→ Brief:
From the records below, copy the lines that include "agent".

→ The input:

——————

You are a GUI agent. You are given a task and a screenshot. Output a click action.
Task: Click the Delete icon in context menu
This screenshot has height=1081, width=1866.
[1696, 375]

——————

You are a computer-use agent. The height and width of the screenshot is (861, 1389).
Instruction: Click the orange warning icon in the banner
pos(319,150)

——————

→ Response:
You are a GUI agent. You are given a task and a screenshot. Output a click action.
You are a computer-use agent. The height and width of the screenshot is (861, 1389).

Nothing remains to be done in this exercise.